2023-12-21

DBT Quick WalkThrough

Intro

In this article I will describe a step-by-step guide on how to setup a local DBT enviroment and some basic ground rules to use it.

What is DBT

dbt™ is a SQL-first transformation workflow that lets teams quickly and collaboratively deploy analytics code following software engineering best practices like modularity, portability, CI/CD, and documentation

Pre Requirements

In order to use dbt™ one must have the python requirements installed, they may differe based on the enviroment your are using. Will provide an example for a Linux based system

sudo apt-get install git libpq-dev python-dev python3-pip
pip install dbt-core
pip install dbt-postgres

Setup a PostgreSQL Enviroment

One can use different sources such as Snowflake, BigQuery, etc. For the testing purposes lets run a docker image with postgres.
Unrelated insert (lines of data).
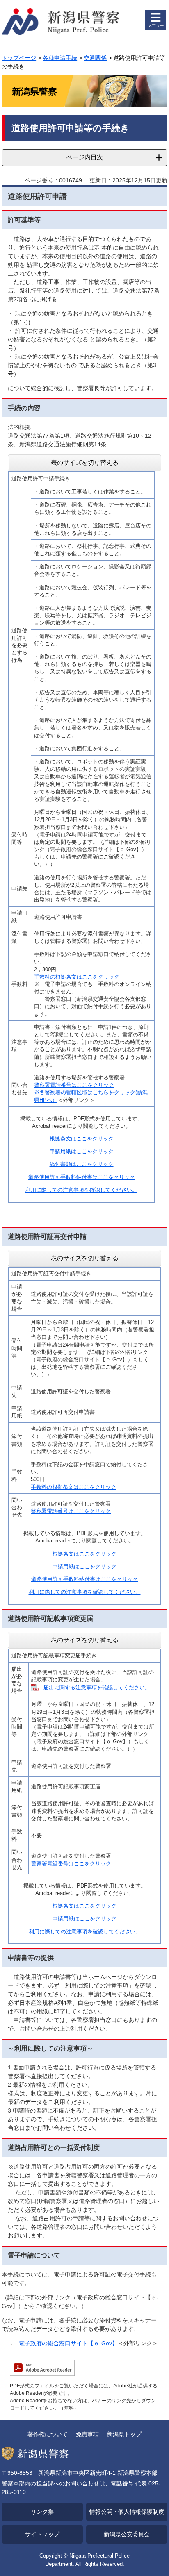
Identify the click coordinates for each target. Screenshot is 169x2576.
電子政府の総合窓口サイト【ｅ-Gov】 (68, 2343)
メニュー (155, 20)
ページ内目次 (84, 157)
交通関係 (95, 58)
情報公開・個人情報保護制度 (126, 2511)
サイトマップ (42, 2534)
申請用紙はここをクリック (82, 1151)
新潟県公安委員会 (127, 2534)
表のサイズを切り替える (85, 462)
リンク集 (42, 2511)
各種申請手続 (60, 58)
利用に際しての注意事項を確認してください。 (81, 1190)
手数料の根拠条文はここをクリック (76, 977)
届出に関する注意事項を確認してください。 (96, 1687)
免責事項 (87, 2434)
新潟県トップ (124, 2434)
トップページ (19, 58)
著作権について (47, 2434)
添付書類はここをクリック (82, 1164)
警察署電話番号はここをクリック (74, 1085)
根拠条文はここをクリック (82, 1139)
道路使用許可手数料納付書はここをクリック (81, 1177)
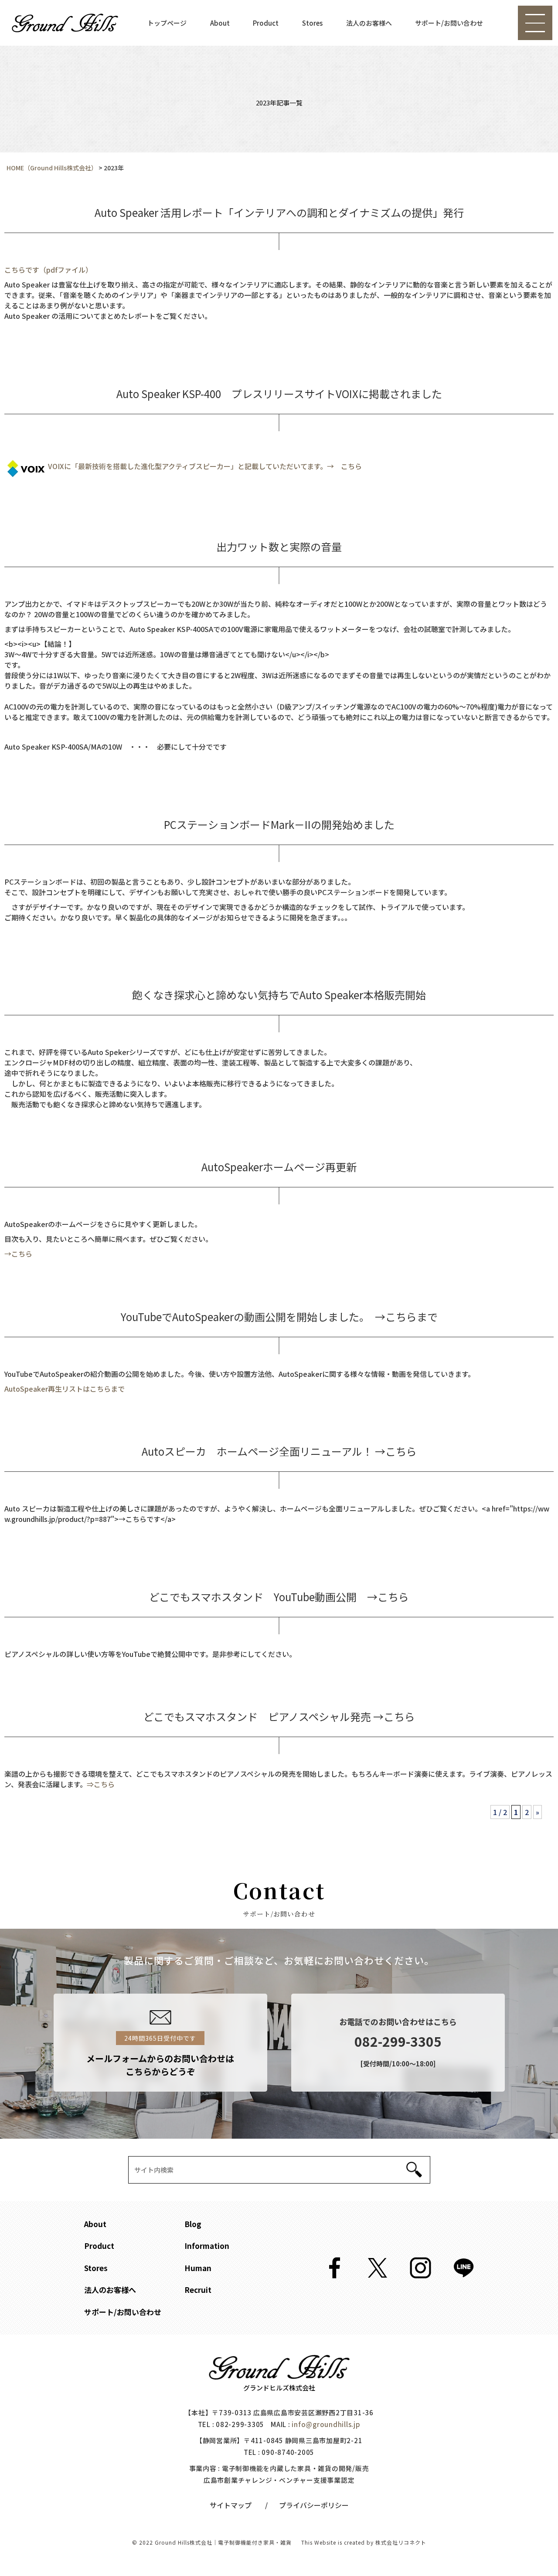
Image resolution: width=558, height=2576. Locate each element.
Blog (192, 2223)
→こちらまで (406, 1316)
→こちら (18, 1253)
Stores (312, 22)
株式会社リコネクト (400, 2542)
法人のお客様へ (369, 22)
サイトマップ (231, 2505)
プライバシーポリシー (314, 2505)
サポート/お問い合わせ (449, 22)
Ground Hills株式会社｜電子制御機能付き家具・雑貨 (223, 2542)
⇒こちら (101, 1784)
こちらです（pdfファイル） (48, 269)
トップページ (167, 22)
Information (206, 2245)
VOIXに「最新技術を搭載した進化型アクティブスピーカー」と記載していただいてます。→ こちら (205, 466)
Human (197, 2267)
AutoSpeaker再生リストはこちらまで (64, 1388)
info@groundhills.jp (326, 2424)
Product (266, 22)
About (220, 22)
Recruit (197, 2289)
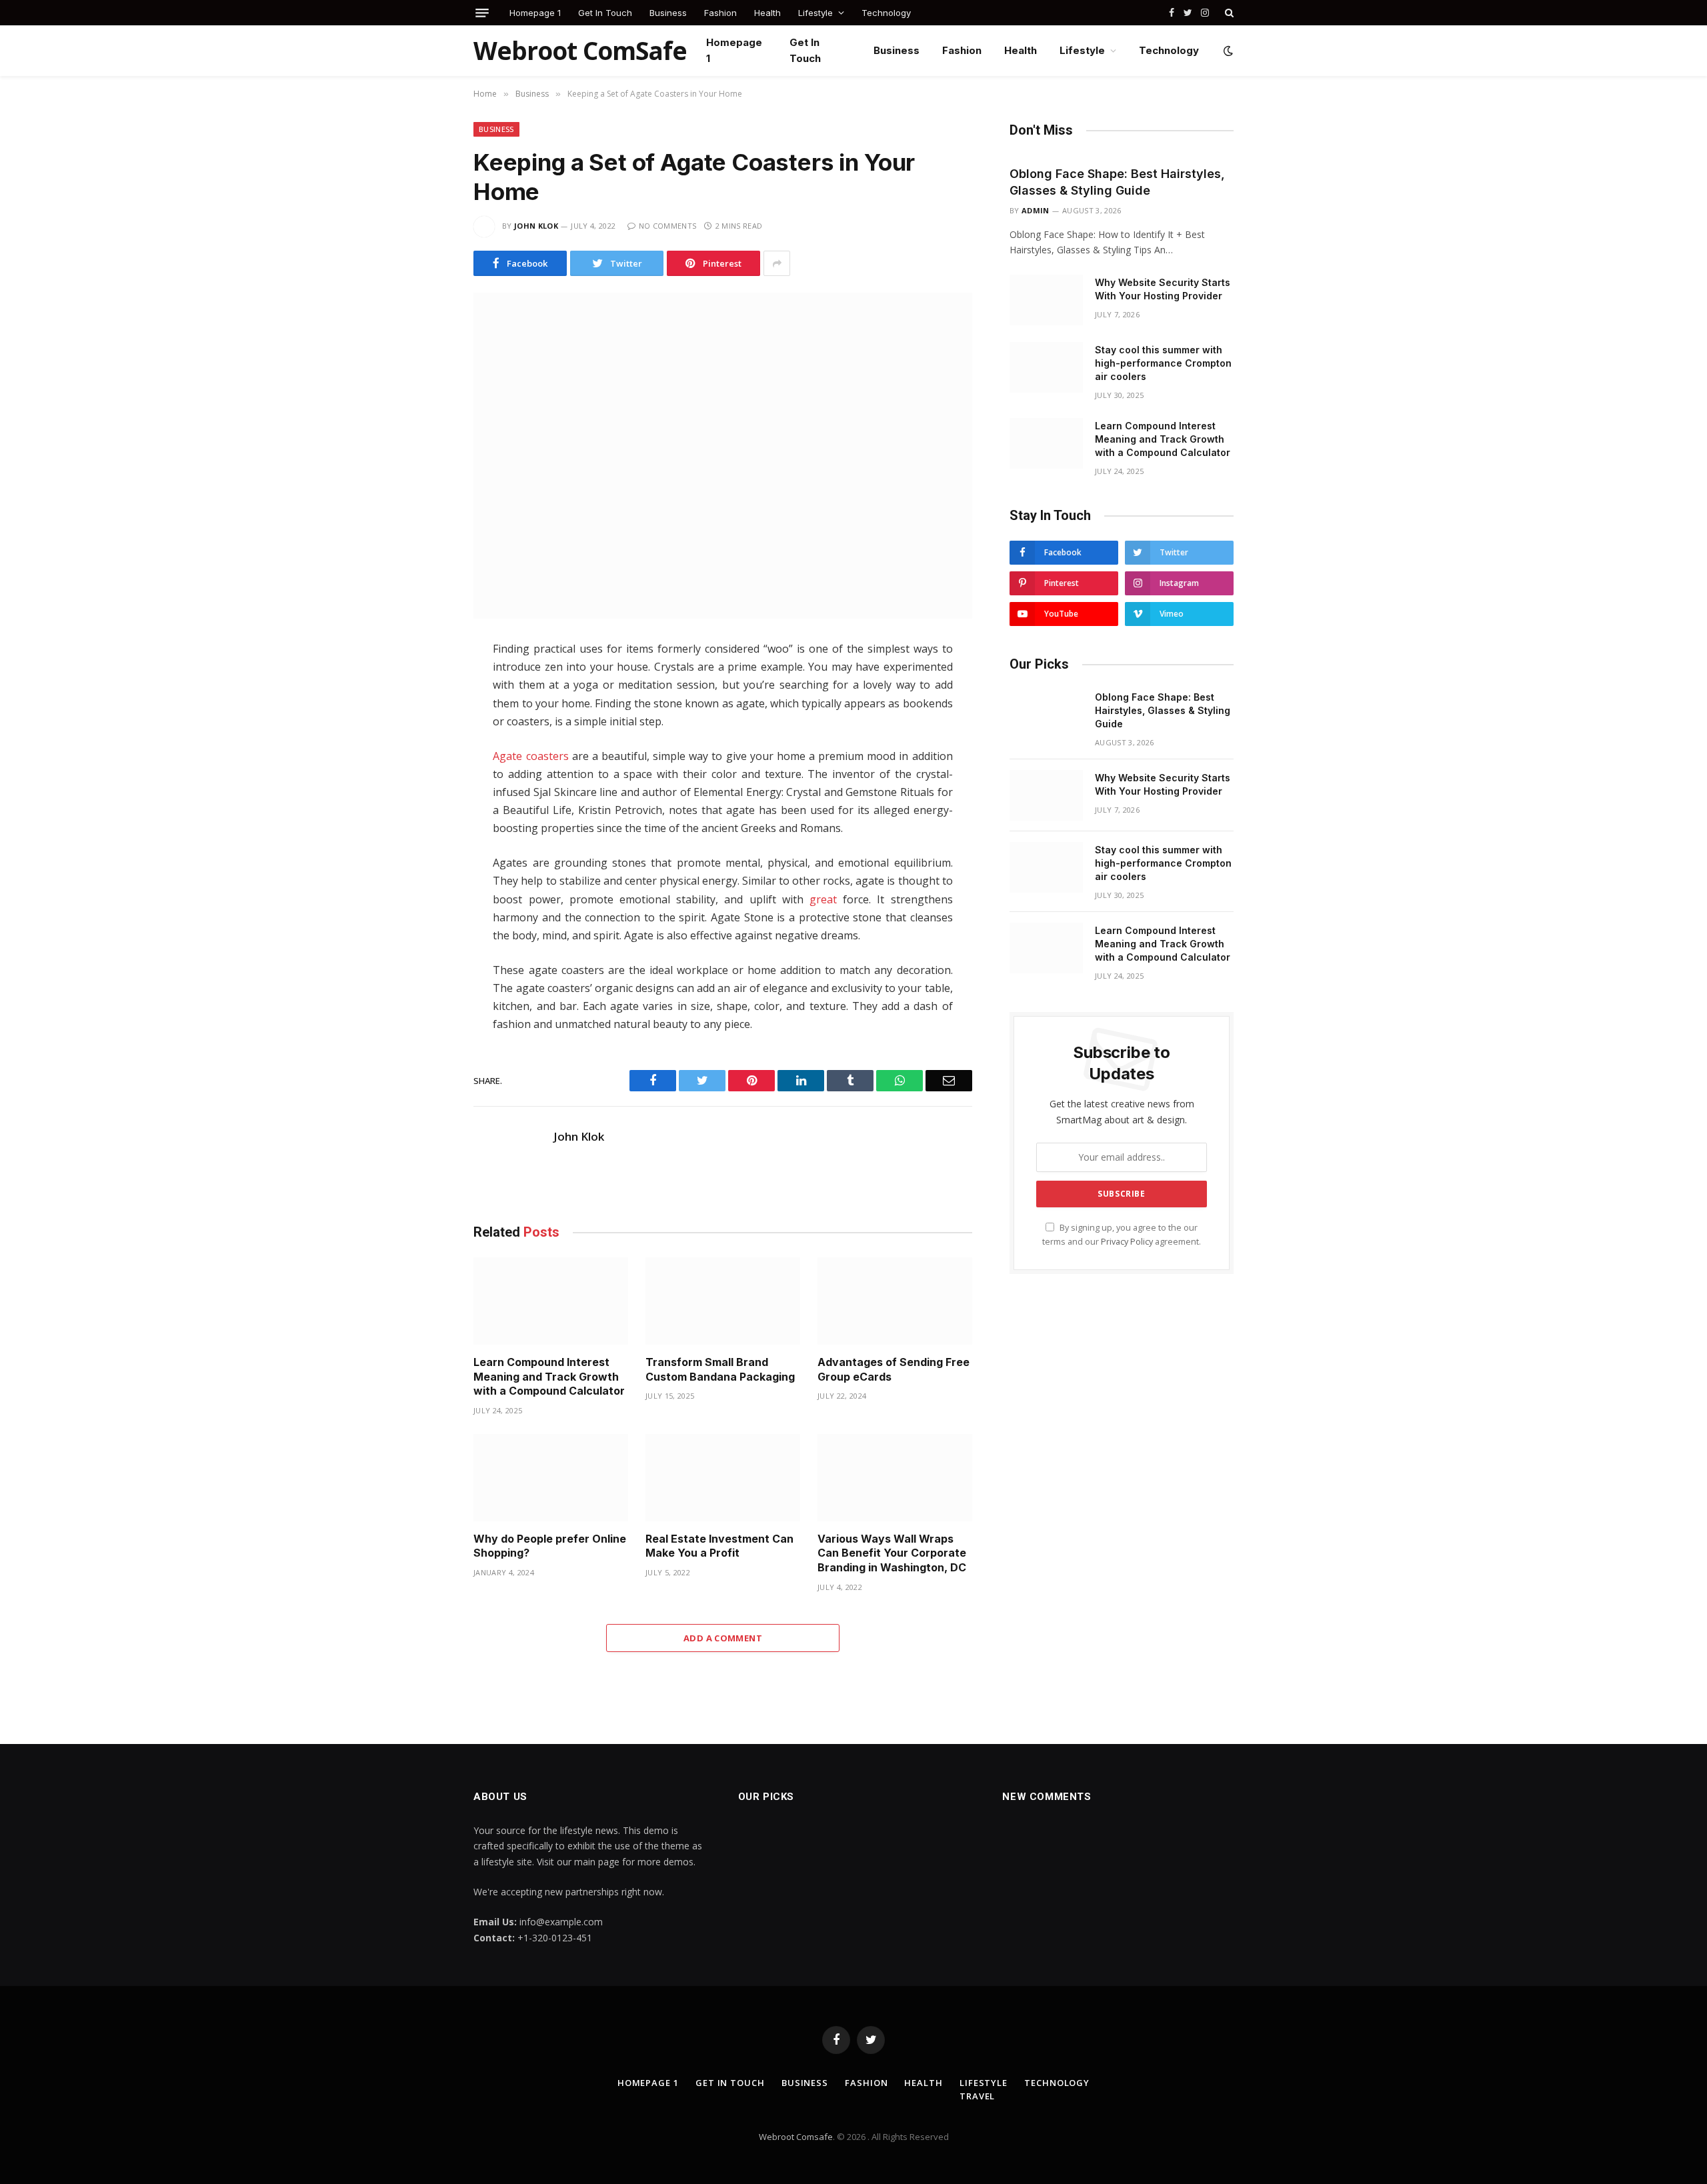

The following reop has some options for that

https://github.com/rramos/dockers/tree/master/docker-postgres

NOTE: If you will use a different source make sure to install with pip the appropriate connector eg. `pip install dbt-bigquery``

Setup

Lets initialize the environment

dbt init

Provide a name for the project
Include the connection details for the postgresql example
1. host (hostname for the instance): localhost
2. port [5432]:
3. user (dev username): admin
4. pass (dev password):
5. dbname (default database that dbt will build objects in): test_db
6. schema (default schema that dbt will build objects in): dbt
7. threads (1 or more) [1]:

dbt deps

This will make sure it is installed all the required deps for the project

dbt run

If you get an output similiar to the following it means you have everything ready to start using dbt

13:20:25  Running with dbt=1.7.4
13:20:25  Registered adapter: postgres=1.7.4
13:20:25  Found 2 models, 4 tests, 0 sources, 0 exposures, 0 metrics, 401 macros, 0 groups, 0 semantic models
13:20:25  
13:20:25  Concurrency: 1 threads (target='dev')
13:20:25  
13:20:25  1 of 2 START sql table model dbt.my_first_dbt_model ............................ [RUN]
13:20:25  1 of 2 OK created sql table model dbt.my_first_dbt_model ....................... [SELECT 2 in 0.11s]
13:20:25  2 of 2 START sql view model dbt.my_second_dbt_model ............................ [RUN]
13:20:25  2 of 2 OK created sql view model dbt.my_second_dbt_model ....................... [CREATE VIEW in 0.06s]
13:20:25  
13:20:25  Finished running 1 table model, 1 view model in 0 hours 0 minutes and 0.27 seconds (0.27s).
13:20:25  
13:20:25  Completed successfully
13:20:25  
13:20:25  Done. PASS=2 WARN=0 ERROR=0 SKIP=0 TOTAL=2

You can access the web browser to validate the created table and view based on default init: http://localhost:5050/browser/

table: my_first_dbt_model
view: my_second_dbt_model

dbt™ Structure

After you initialize the dbt™ environment you should endup with a structure similar to the following

test
├── analyses
├── dbt_packages
├── dbt_project.yml
├── logs
│   └── dbt.log
├── macros
├── models
│   └── example
│       ├── my_first_dbt_model.sql
│       ├── my_second_dbt_model.sql
│       └── schema.yml
├── README.md
├── seeds
├── snapshots
├── target
│   ├── compiled
│   │   └── test
│   │       └── models
│   │           └── example
│   │               ├── my_first_dbt_model.sql
│   │               ├── my_second_dbt_model.sql
│   │               └── schema.yml
│   │                   ├── not_null_my_first_dbt_model_id.sql
│   │                   ├── not_null_my_second_dbt_model_id.sql
│   │                   ├── unique_my_first_dbt_model_id.sql
│   │                   └── unique_my_second_dbt_model_id.sql
│   ├── graph.gpickle
│   ├── graph_summary.json
│   ├── manifest.json
│   ├── partial_parse.msgpack
│   ├── run
│   │   └── test
│   │       └── models
│   │           └── example
│   │               ├── my_first_dbt_model.sql
│   │               ├── my_second_dbt_model.sql
│   │               └── schema.yml
│   │                   ├── not_null_my_first_dbt_model_id.sql
│   │                   ├── not_null_my_second_dbt_model_id.sql
│   │                   ├── unique_my_first_dbt_model_id.sql
│   │                   └── unique_my_second_dbt_model_id.sql
│   ├── run_results.json
│   └── semantic_manifest.json
└── tests

Lets check the 1st level directories and what you migth find there:

NOTE: The structure may change based on the version and new features that would be included. For this article the dbt version was 1.7.4

analyses

Not tested.

dbt_packages

Installed packages from the packages HUB will lend on this location. You should not need to change here directly unless you are implementing your own packages.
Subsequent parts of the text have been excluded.